EXERCISE AIM — Could you copy every line of the data that contains "tuần"?

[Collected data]
++++++
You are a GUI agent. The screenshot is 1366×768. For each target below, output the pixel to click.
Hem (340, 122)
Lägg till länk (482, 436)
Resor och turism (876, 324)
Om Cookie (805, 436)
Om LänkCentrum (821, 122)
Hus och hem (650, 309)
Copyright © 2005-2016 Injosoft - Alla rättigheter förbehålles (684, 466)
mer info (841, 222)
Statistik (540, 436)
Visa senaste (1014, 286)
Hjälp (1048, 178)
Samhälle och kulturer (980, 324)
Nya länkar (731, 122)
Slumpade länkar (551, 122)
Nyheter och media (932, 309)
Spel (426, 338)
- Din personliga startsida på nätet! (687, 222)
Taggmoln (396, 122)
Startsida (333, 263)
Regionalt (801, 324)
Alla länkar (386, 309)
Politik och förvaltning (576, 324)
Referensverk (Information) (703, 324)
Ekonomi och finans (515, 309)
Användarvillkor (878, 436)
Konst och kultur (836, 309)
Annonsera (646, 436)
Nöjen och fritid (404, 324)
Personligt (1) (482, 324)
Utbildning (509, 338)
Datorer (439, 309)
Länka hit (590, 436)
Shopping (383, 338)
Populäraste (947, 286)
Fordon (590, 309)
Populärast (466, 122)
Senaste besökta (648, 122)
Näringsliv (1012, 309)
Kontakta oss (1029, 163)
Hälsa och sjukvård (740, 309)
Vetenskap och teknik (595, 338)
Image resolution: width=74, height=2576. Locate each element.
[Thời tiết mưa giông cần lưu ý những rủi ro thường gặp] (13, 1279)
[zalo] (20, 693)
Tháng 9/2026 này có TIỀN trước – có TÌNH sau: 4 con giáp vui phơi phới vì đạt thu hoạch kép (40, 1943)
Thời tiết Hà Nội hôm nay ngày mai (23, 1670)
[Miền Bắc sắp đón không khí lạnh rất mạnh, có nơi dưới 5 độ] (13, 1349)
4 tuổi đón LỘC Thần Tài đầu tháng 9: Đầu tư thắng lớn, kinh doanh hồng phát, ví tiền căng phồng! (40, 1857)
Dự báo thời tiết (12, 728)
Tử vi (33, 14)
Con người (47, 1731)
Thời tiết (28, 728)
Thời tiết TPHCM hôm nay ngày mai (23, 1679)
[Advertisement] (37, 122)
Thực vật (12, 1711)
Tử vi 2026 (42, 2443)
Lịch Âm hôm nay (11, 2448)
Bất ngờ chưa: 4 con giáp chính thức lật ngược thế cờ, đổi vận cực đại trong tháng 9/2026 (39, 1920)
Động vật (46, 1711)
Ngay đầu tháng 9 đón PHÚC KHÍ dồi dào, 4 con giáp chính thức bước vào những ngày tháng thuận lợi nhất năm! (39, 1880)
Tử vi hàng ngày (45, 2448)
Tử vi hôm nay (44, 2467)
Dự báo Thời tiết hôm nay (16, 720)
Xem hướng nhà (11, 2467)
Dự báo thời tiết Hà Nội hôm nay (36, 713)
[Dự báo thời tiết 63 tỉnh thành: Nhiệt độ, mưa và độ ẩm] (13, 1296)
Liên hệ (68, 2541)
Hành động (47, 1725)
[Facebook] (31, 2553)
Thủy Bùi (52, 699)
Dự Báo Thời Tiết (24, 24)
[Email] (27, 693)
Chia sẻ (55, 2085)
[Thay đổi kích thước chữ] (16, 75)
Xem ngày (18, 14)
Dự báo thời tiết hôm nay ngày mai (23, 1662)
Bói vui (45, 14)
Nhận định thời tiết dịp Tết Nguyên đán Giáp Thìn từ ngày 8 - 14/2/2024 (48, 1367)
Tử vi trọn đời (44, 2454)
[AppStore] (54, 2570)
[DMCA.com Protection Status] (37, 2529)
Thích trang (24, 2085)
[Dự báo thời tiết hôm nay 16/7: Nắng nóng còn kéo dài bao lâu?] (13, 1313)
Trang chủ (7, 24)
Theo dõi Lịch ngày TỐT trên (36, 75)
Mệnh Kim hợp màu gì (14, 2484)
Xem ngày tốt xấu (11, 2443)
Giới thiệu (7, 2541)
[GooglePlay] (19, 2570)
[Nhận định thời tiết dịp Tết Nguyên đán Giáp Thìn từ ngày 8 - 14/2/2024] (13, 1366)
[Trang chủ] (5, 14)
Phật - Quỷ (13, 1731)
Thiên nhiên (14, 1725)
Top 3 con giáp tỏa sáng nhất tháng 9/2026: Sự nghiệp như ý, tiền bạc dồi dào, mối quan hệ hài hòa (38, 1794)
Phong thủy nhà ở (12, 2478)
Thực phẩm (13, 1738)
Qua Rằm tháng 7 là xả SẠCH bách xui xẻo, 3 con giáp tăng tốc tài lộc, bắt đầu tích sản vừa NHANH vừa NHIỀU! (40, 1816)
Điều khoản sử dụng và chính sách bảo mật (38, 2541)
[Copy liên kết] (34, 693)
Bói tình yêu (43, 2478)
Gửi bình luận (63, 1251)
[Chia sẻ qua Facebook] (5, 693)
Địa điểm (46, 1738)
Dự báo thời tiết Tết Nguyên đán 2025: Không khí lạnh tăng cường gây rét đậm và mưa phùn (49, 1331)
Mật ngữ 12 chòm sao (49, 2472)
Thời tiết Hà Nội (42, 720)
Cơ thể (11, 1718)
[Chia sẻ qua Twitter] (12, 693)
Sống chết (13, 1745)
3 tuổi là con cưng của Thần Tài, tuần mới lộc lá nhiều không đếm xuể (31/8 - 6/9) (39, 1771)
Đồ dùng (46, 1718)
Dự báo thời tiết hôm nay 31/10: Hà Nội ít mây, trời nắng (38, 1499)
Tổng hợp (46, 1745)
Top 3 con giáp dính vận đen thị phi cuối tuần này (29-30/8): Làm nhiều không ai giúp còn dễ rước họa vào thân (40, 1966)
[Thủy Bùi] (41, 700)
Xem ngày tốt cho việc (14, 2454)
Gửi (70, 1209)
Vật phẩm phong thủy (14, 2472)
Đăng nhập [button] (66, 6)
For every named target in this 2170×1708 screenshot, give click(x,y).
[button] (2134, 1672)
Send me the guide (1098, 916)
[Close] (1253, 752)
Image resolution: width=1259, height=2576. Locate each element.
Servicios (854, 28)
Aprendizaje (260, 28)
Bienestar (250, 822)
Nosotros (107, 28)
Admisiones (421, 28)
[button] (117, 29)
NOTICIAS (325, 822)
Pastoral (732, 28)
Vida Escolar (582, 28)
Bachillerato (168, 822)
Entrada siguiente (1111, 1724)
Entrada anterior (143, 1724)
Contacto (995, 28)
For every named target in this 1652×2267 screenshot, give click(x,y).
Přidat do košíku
++++++
ANSWER FOR THE TASK —
3 tuổi là con cưng của Thần Tài, tuần mới lộc lá nhiều không đếm xuể (31/8 - 6/9) (39, 1771)
Top 3 con giáp dính vận đen thị phi cuối tuần này (29-30/8): Làm nhiều không ai giúp còn dễ rước họa vào thân (40, 1966)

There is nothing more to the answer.